Para mí los programas sociales son una vía transitoria para asegurar ingreso, seguridad social, salud, educación, alimentación y vivienda a quien hoy carece de ellos. Y digo transitoria porque los veo como una oportunidad de que los beneficiarios transformen su propia realidad y puedan desarrollar lo mejor de sí mismos, todo su potencial. Creo en la educación como el mayor igualador social y la única manera en que una nación se fortalece y se forja un mejor futuro. Un muchacho que asiste a una escuela técnica, una joven que se capacita en la industria local, un universitario que se maneja bien en un idioma como el inglés transforman su realidad, amplían sus propios horizontes y conquistan para sí y para los suyos mejores oportunidades.

Me comprometo a que, desde el primer día de mi gobierno, la selección y la entrega de los programas sociales sea efectiva y transparente. Para ello, voy a instituir el Catálogo Nacional de Programas Sociales y el Padrón Único de Beneficiarios para evitar duplicidades y asegurar que nadie que necesite de estos apoyos quede fuera. Me comprometo también a instalar ventanillas únicas de atención para evitar ineficiencias y discrecionalidades en los apoyos y que nadie abuse. Las entregas de los apoyos serán absolutamente transparentes mediante depósitos bancarios a las cuentas de los beneficiarios, sin intermediarios. Todo mundo tendrá así acceso a una adecuada nutrición, a servicios de salud, educación de calidad, a una vivienda digna con servicios. Independientemente del lugar en donde nazca, cada niña y niño tendrá acceso a una vida llena de posibilidades, de bienestar y desarrollo.

Pero me comprometo además a ir todavía más lejos. El Programa Avanzar Contigo registrará con una encuesta las necesidades individuales de cada quien y con base en ellas se va a diseñar toda la política social d e mi gobierno. Es decir, estoy planteando cambiar la relación entre el gobierno y la ciudadanía para que sean los ciudadanos los que decidan qué apoyo reciben del gobierno y no el gobierno el que unilateralmente decida por ellos . Podremos avanzar así no sólo en cubrir las necesidades básicas de los beneficiarios de los programas sociales, sino también identificar qué otros apoyos complementarios requiere la gente: becas, apoyos crediticios para emprender un negocio, financiamiento para la compra o mejora de viviendas, asistencia o asesoría para la compra de insumos para la producción agropecuaria o pesquera, capacitación laboral o cualquier otro tipo de necesidad. Estoy convencido de que el éxito individual sumado será el éxito de nuestra nación.

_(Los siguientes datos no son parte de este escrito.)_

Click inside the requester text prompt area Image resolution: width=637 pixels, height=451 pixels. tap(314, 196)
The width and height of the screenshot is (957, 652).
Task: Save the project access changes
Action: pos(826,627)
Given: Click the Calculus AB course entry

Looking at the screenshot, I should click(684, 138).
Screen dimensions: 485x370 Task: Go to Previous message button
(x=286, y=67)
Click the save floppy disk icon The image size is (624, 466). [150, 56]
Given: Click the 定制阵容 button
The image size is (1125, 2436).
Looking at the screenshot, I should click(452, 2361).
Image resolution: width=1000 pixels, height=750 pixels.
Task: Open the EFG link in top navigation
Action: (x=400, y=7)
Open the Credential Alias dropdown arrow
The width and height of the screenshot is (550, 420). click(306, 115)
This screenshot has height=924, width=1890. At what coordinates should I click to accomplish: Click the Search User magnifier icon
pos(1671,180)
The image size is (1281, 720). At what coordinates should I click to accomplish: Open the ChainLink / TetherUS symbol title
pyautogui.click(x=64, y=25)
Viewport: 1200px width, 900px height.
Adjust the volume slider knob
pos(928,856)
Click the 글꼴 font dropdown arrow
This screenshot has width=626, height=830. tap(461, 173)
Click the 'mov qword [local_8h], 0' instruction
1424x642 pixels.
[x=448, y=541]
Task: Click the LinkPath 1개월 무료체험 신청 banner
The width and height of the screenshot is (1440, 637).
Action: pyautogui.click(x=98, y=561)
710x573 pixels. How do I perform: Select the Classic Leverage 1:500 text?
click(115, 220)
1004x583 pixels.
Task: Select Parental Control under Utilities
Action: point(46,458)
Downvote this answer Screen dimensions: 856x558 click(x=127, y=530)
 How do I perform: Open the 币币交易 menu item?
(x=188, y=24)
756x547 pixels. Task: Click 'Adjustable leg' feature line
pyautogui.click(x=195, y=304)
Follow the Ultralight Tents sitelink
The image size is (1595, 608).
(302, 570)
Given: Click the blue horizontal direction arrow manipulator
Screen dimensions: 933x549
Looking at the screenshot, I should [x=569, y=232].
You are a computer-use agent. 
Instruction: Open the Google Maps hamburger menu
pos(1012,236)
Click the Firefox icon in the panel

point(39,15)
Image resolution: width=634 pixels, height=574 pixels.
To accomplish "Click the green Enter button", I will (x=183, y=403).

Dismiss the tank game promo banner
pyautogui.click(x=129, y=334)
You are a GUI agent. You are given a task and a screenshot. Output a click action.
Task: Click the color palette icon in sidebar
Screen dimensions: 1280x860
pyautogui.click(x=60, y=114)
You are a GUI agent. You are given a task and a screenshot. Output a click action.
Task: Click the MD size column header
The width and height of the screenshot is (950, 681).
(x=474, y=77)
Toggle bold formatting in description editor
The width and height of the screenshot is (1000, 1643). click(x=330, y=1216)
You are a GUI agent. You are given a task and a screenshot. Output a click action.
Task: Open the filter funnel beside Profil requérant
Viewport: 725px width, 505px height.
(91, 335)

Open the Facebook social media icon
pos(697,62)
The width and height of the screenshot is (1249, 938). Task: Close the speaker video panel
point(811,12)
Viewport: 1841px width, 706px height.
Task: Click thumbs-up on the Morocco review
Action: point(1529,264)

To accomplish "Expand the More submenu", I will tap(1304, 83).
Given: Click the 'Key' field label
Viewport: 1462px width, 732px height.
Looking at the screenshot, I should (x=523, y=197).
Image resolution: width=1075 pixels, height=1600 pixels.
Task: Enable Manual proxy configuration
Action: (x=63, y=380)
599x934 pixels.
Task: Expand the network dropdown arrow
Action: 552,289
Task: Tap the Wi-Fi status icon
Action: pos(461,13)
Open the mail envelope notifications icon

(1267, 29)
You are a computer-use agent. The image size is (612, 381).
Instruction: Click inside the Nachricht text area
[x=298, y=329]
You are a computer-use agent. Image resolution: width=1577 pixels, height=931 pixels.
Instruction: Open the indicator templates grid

Con respecto a la Cédula Nacional de Identidad mi posición es totalmente a favor. Es un instrumento indispensable para evitar duplicidades en programas sociales, para combatir la corrupción y para facilitar la vida de los ciudadanos. Hoy los mexicanos no tenemos un registro único: podemos tener un registro ante el Instituto Nacional Electoral con nuestra credencial para votar con fotografía, y otro ante el Servicio de Administración Tributaria; podemos asimismo tener un registro adicional ante la Secretaría de Relaciones
Exteriores, a través de nuestro pasaporte, pero es un hecho que ninguno de ellos corresponde hoy a una cédula de identidad única. Por ello propongo que antes de que concluya mi primer año de gobierno unifiquemos, con todos los estándares de seguridad, todas las bases de identidad y de biométricos que tiene el gobierno. Tenemos la tecnología para que México sea un país en el que cada quien pueda identificarse con su huella para realizar cualquier trámite. Si resolvemos el problema de identidad podemos evitar burocracia, duplicidades en programas sociales y combatir la corrupción. Es decir, facilitarle la vida al ciudadano con un gobierno más eficiente, cercano y transparente.